Jumat, 07 Mei 2021

 

Tren Menuju Rekonsiliasi di Timur Tengah

Musthafa Abd Rahman ;  Wartawan Kompas dari Kairo

KOMPAS, 7 Mei 2021

 

 

                                                           

Pada bulan suci Ramadhan ini, ada narasi membangun kebajikan dan rekonsiliasi di antara negara-negara di Timur Tengah yang selama ini terlibat konflik cukup sengit. Terjadi pula komunikasi langsung ataupun tidak langsung di antara sejumlah negara dalam upaya mewujudkan rekonsiliasi.

 

Beberapa gerakan mengarah terciptanya rekonsiliasi kawasan. Pertama, delegasi Turki dipimpin Wakil Menteri Luar Negeri (Menlu) Sedat Onal mengunjungi Kairo, Mesir, 6-7 Mei. Agendanya adalah bertemu dengan para pejabat tinggi Mesir guna normalisasi hubungan bilateral Turki-Mesir.

 

Peristiwa itu merupakan kunjungan pertama kali sejak 2013 saat hubungan Turki dan Mesir terpuruk menyusul penolakan Ankara terhadap aksi militer Mesir dalam menggulingkan Presiden Muhammad Mursi yang berasal dari Ikhwanul Muslimin (IM). Turki dikenal pendukung gerakan musim semi Arab yang menuntut tegaknya demokrasi di dunia Arab.

▶ _DATA YANG DIBERIKAN_:

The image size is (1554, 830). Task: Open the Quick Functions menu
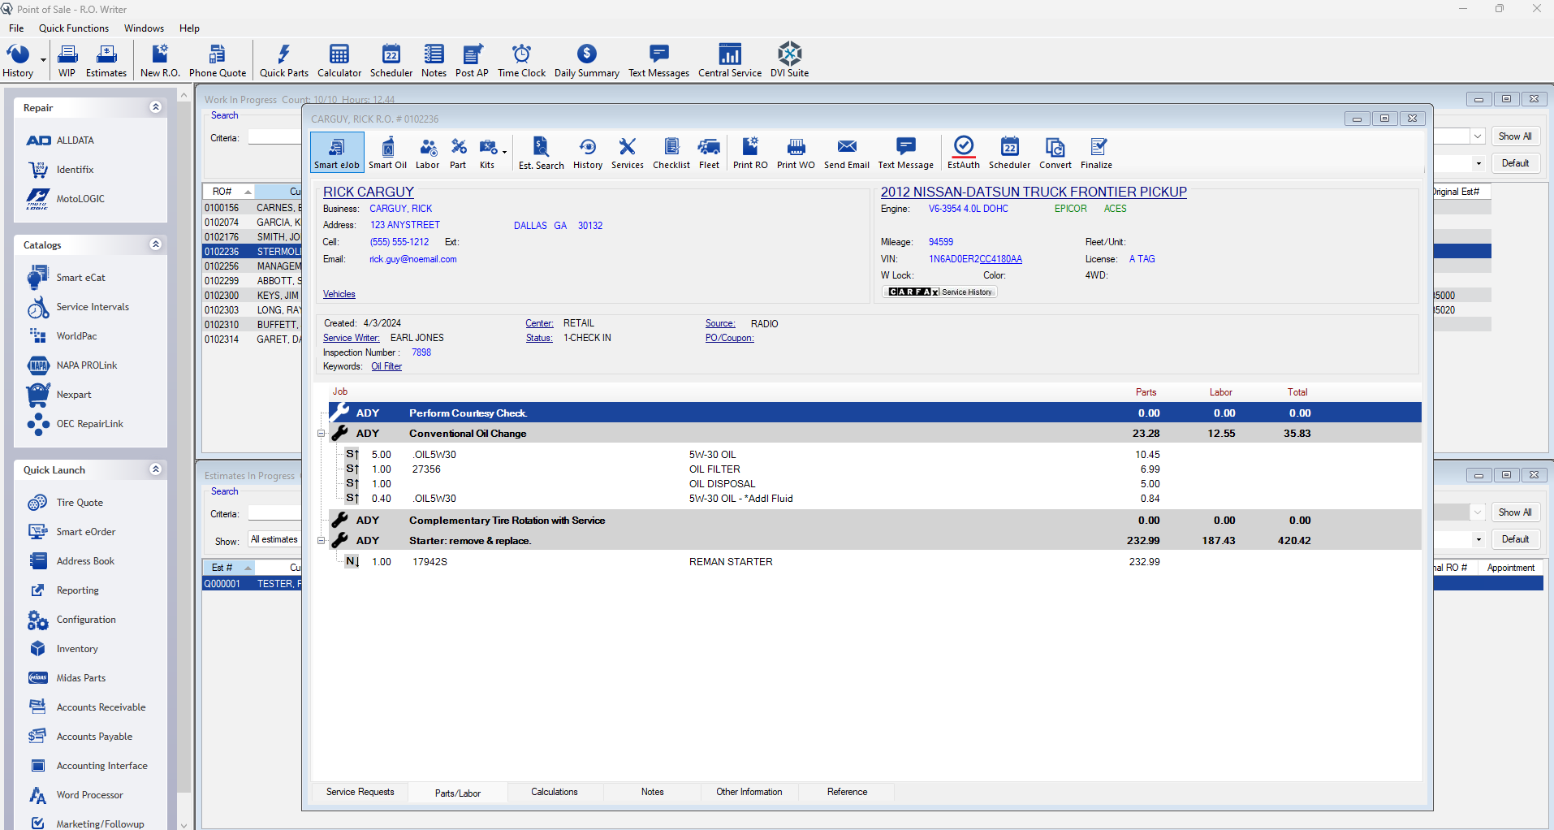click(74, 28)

--

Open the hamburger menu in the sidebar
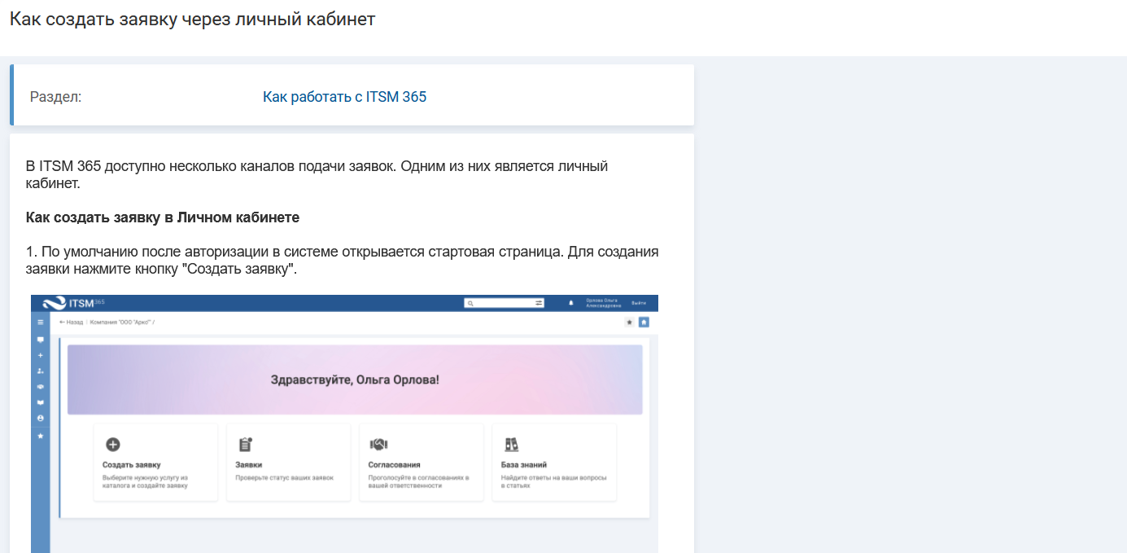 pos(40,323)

▶ _TUJUAN 1_:
Jawablah pertanyaan berikut berdasarkan kutipan tentang rekonsiliasi di Timur Tengah.
(a) Pada bulan apa muncul narasi membangun kebajikan dan rekonsiliasi di antara negara-negara di Timur Tengah?
(b) Siapa yang memimpin delegasi Turki yang mengunjungi Kairo?
(c) Sejak tahun berapa hubungan Turki dan Mesir terpuruk?
▶ _TUJUAN 2_:
Tuliskan ulang bagian kutipan tentang rekonsiliasi di Timur Tengah yang dibuka dengan kata-kata "KOMPAS, 7 Mei" dan ditutup dengan "upaya mewujudkan rekonsiliasi.", sama persis dengan teksnya.

▶ _JAWABAN BENAR 1_:
(a) Bulan suci Ramadhan.
(b) Wakil Menteri Luar Negeri Sedat Onal.
(c) Sejak 2013.

▶ _JAWABAN BENAR 2_:
KOMPAS, 7 Mei 2021

 

 

                                                           

Pada bulan suci Ramadhan ini, ada narasi membangun kebajikan dan rekonsiliasi di antara negara-negara di Timur Tengah yang selama ini terlibat konflik cukup sengit. Terjadi pula komunikasi langsung ataupun tidak langsung di antara sejumlah negara dalam upaya mewujudkan rekonsiliasi.